How to determine what you should control and what isn’t yours to control.
Letting go is extremely challenging, I for one find it very difficult to not control every aspect of my life. For the past month, I have been working on knowing what I can control and how to let go of what I cannot control.
2 types of controlling personalities
First, let us explore 2 versions of controlling personalities.
1. MICROMANAGERS: Micromanagers are incapable of delegating tasks, they want to know every single detail of every task, incident, meeting etc. and when and if they do delegate tasks they spend so much time micromanaging that they miss the opportunity for someone else to shine.

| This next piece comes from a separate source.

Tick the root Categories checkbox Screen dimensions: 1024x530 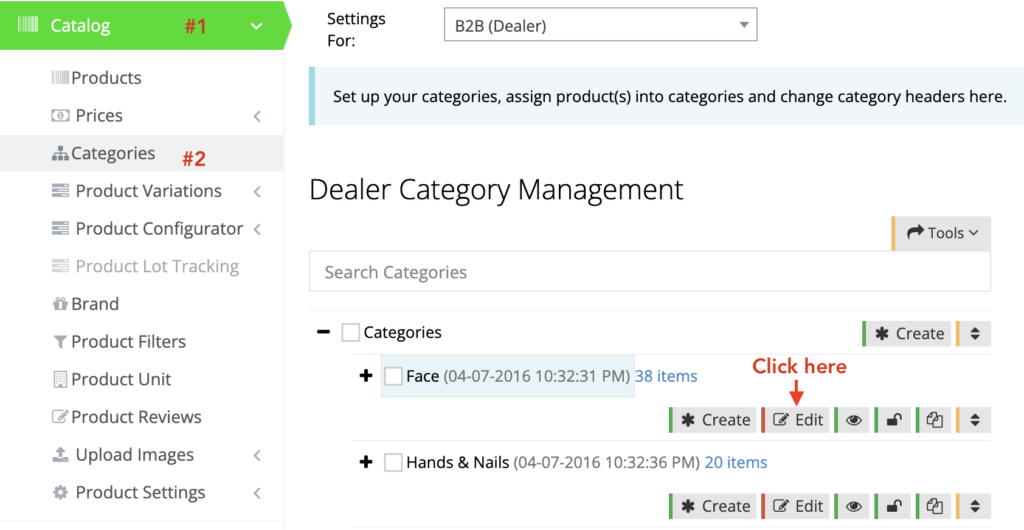point(350,333)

2. CHANGEMASTERS: Those that think they can change otherS, Most times when we try to control the actions of others or change them, we are really operating from a place of fear. We are operating from a place that says” if I control this person, I can prevent trouble or a disaster”. Now there are times when such action is required and appropriate, like holding on to your kids’ hands to prevent them from running into the street, or keeping all sharp objects locked up to prevent your kids from hurting themselves, or when you work in an environment where the patrons have a propensity to hurt themselves or others.
Know when to let go
The key in both instances is to determine, when control is appropriate and when you have to let go. So, how do you determine when to control and when to let go?

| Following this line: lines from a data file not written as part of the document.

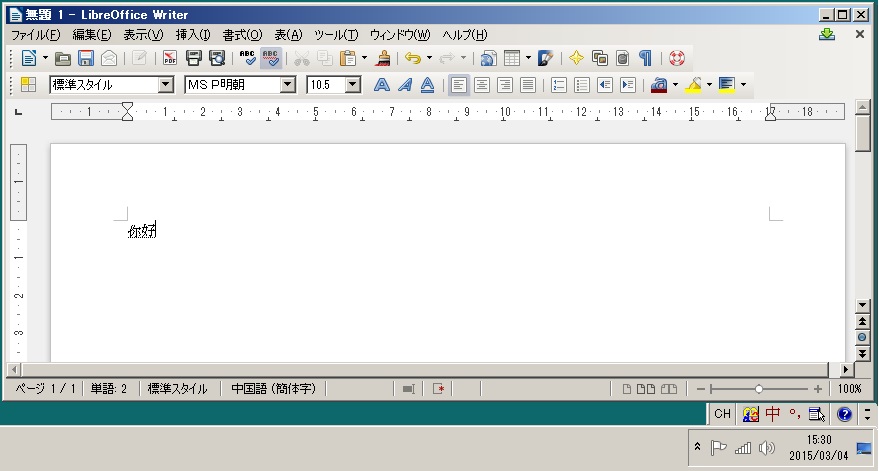Click the Clone Formatting paintbrush icon
The height and width of the screenshot is (471, 879).
click(x=383, y=59)
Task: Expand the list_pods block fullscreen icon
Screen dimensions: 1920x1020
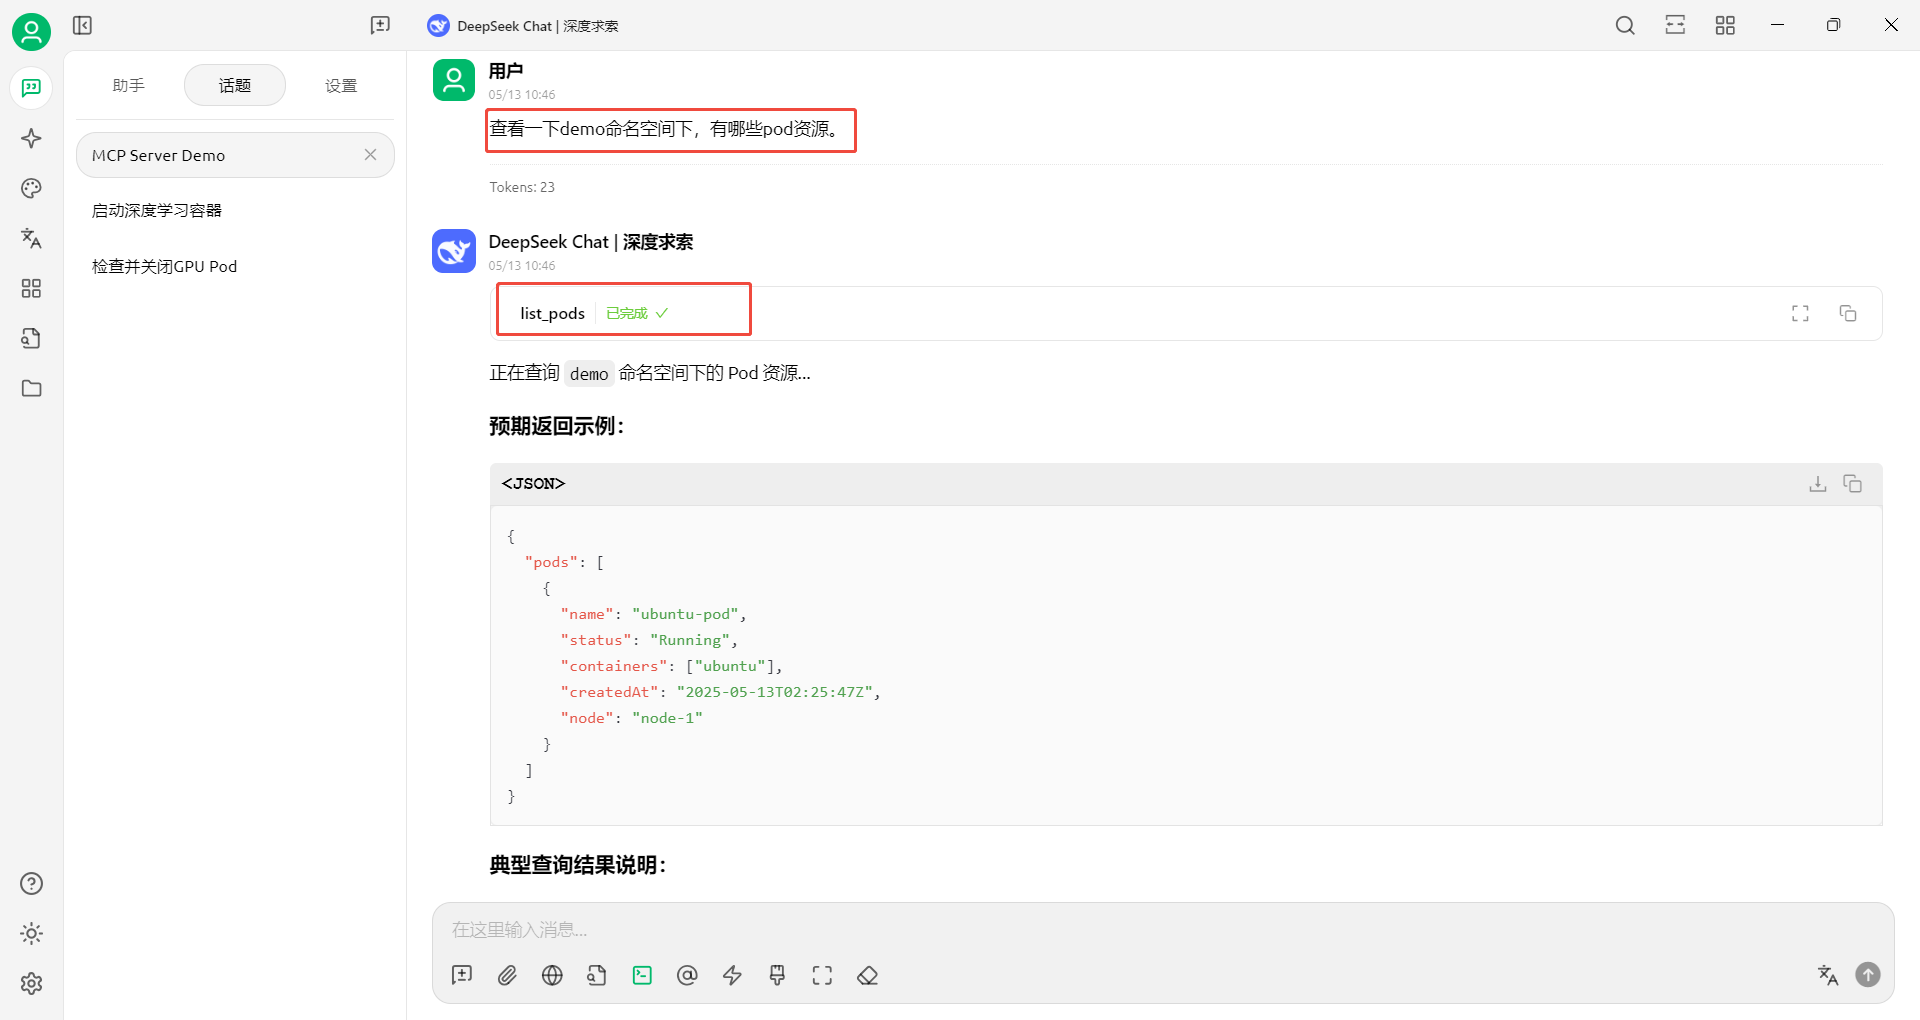Action: tap(1800, 313)
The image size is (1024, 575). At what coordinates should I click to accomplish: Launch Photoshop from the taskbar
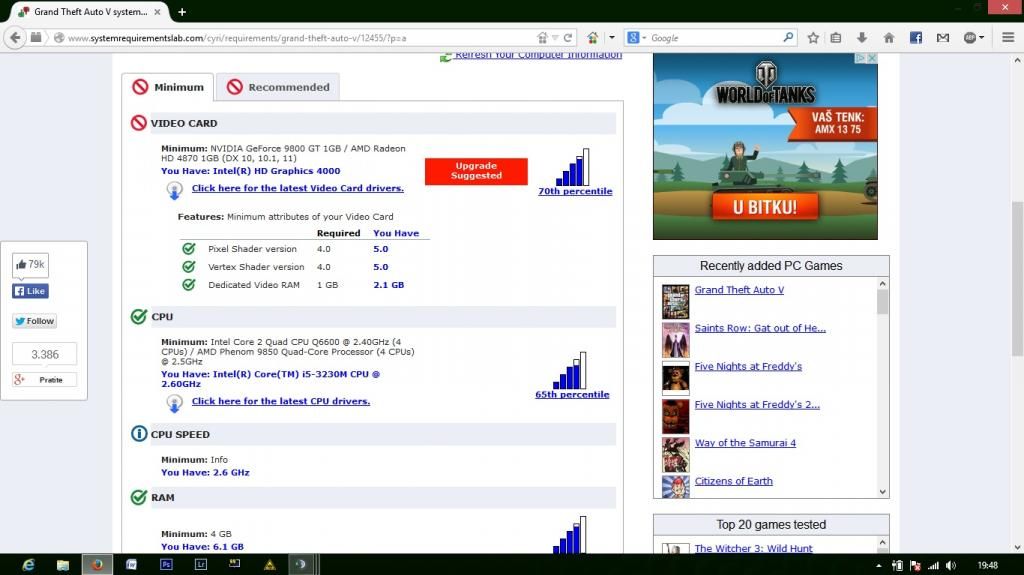tap(166, 564)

1. Determine what you have control over and CAN control.
This process requires patience and actively working on letting go. Get a small writing pad and every time you have an urge to react, respond or take care of something, write it down, create a running list for at least 2 weeks. At the end of each day, review each item,
a. Ask yourself, is this item worth responding to?
b. Am I the appropriate person to respond to this item or is it someone else’s responsibility?

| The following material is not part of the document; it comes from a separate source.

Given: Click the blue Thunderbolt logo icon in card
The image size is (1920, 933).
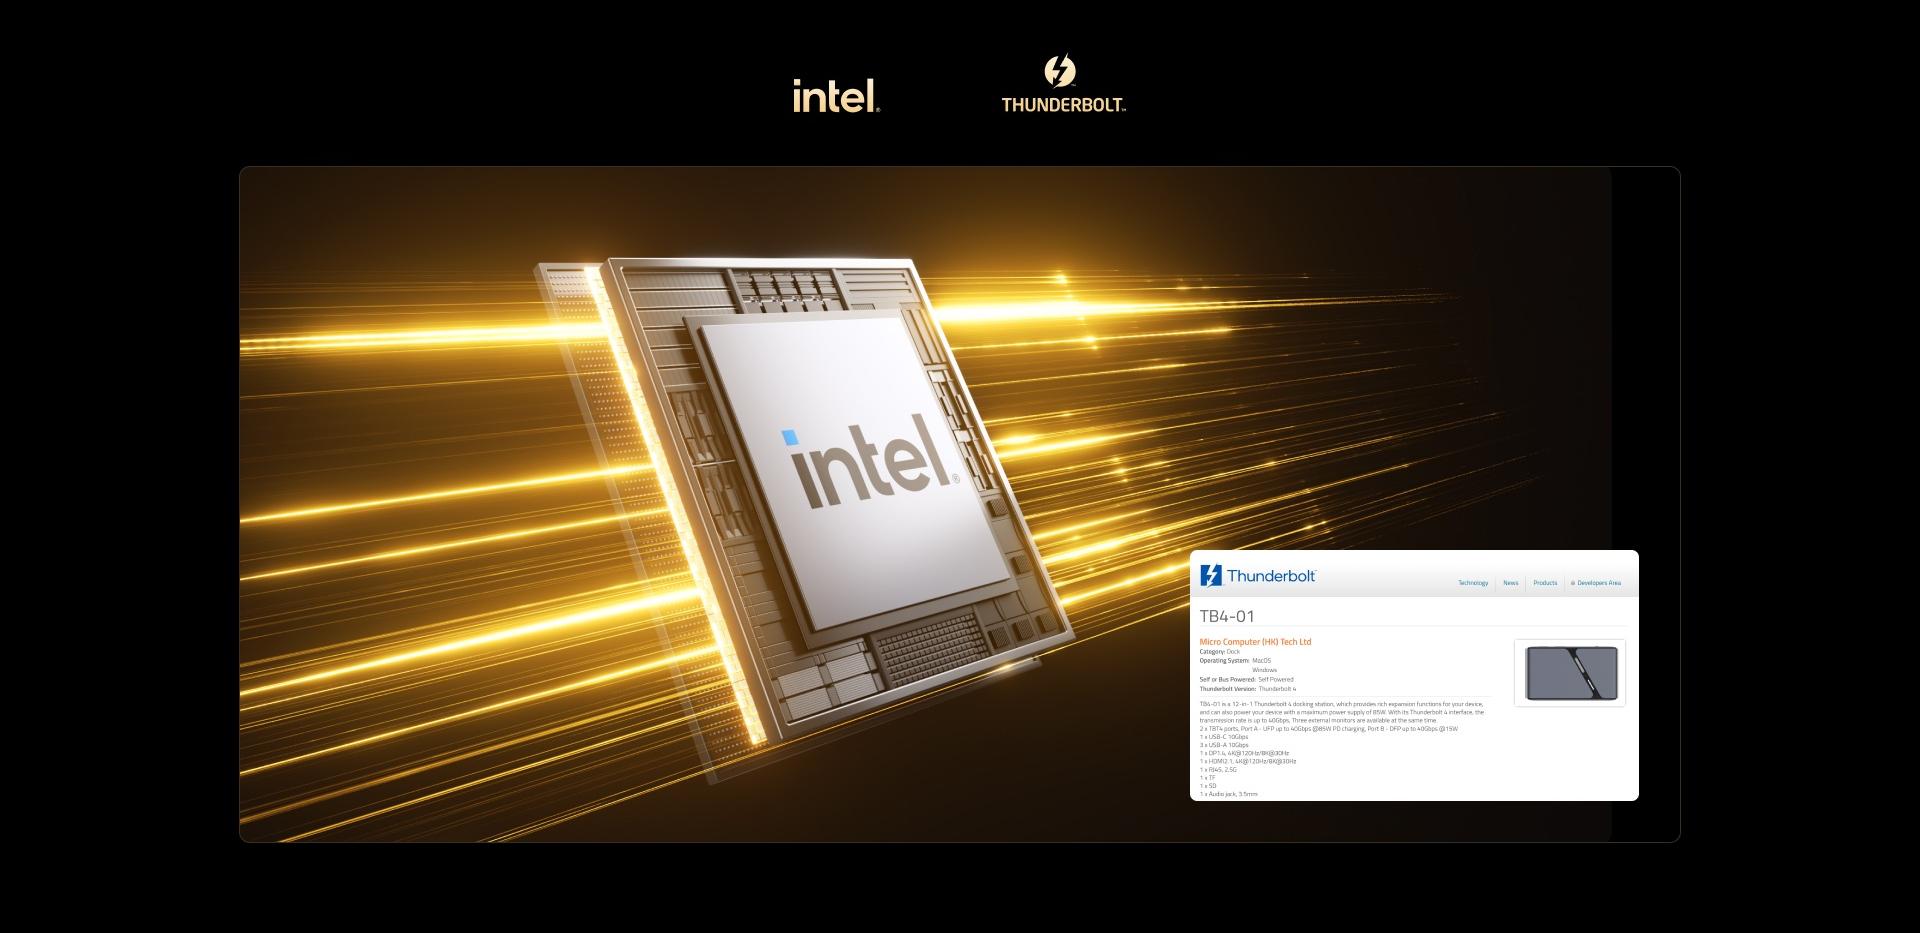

c. If I am the appropriate person, can I delegate it to someone else?
d. Determine the fear factor driving your need to control.
e. Determine, how you can delegate the task if possible and still receive verifiable information to provide you with satisfaction.
Creating the list will help you to visualize the things you want to control and determine whether your time can be spent in a more productive way. Using this practice will over time enable you to let go, focus on what is important, delegate what isn’t your responsibility and empower others to strive for more.